There are several problems with this:

  1. His behaviour wasn’t him being “naughty”. His behaviour was as a result of numerous factors such as not understanding the world around him, being frustrated because he couldn’t communicate, having sensory integration difficulties, becoming anxious at things like changes in his routine and ultimately being a square peg trying to fit into a round hole.
  2. We weren’t poor parents who lacked skills. Okay, I admit we weren’t perfect…show me a perfect parent. No such thing exists. We all have strengths and weaknesses. We were doing our absolute best in very challenging circumstances.  Looking back on it, I think we did a pretty good job given everything.  Ironically, my son got a diagnosis when he went to school and the “professionals” began struggling with the same aspects of his behaviour that we had been for several years.
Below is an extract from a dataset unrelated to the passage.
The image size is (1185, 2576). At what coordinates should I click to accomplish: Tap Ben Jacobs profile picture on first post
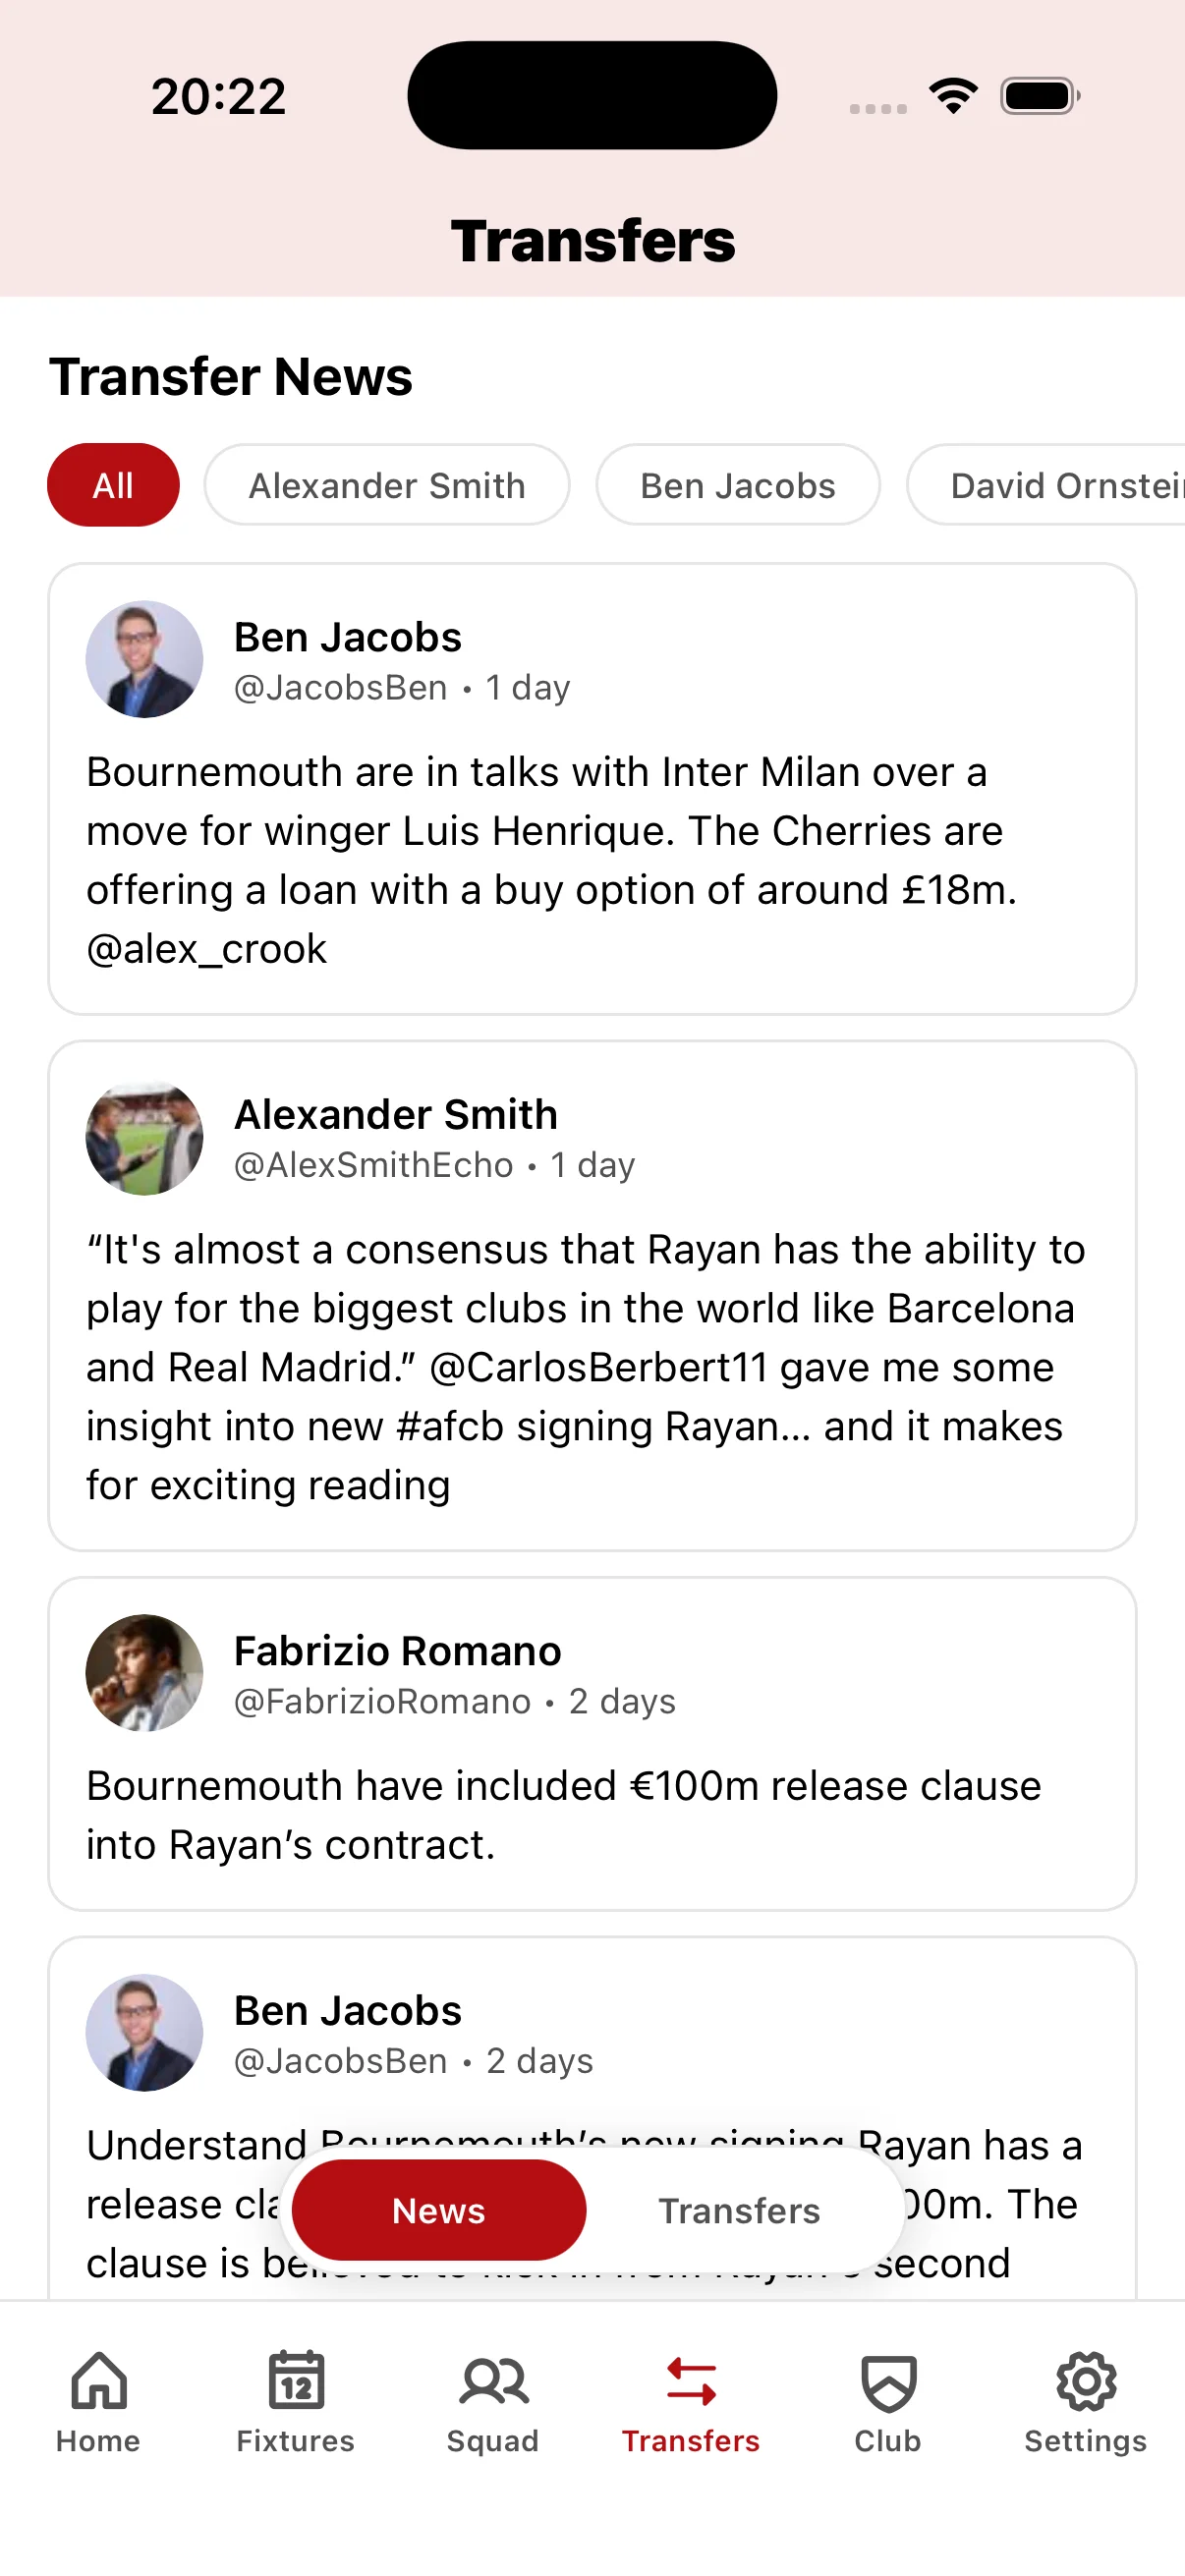[x=144, y=658]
  3. That made us feel that we hadn’t been listened to, or respected. The effect of that was that we did not work together collaboratively as a team for the best interests of our child. It’s hard to be an effective team when one party feels judged.
  4. In the BBC article a mother of an ASD child talks about her child’s sensory processing and subsequent aversion to being washed or having his hair combed. She said “there are things he finds very difficult – like bathing, having his hair brushed and changing his clothes. So quite often his clothes are grubby, his hair is tangled, his hands are dirty, but he is healthy, he’s happy and we are trying to educate him”. But an unconventional appearance meant she had “a daily fear of being reported to social services. If you step out into your front garden someone can see you, and if you raise your voice in the house someone can hear you. You feel there are eyes everywhere and everything that happens they will interpret through their own filter, they won’t try to understand it from your point of view, they don’t necessarily know about the autism, so living in that sort of situation there’s a daily fear of that happening.”  This can be a very real fear if you have already had to jumps through “parenting course hoops” and prove yourself.
  5. It was a waste of time. We know from research that the earlier the intervention the better the outcome. We spent our son’s early years focusing on the wrong elements (whilst we went to parenting courses). Sadly we will never know the difference it could have made to him?


In the 1970’s many parents of children with ASD were overtly accused of causing their children childhood psychosis (the then used label for ASD) through “cold” parenting.  In the 1990’s parents like me were made to jump through hoops for years being sent on parenting courses. It’s sad to think that in this day and age we still haven’t moved on much.  In my opinion we’re getting it wrong.  It’s time to rethink how we as professionals assess and treat these children.  I’m going to start with me and do exactly that and reflect on my own practice.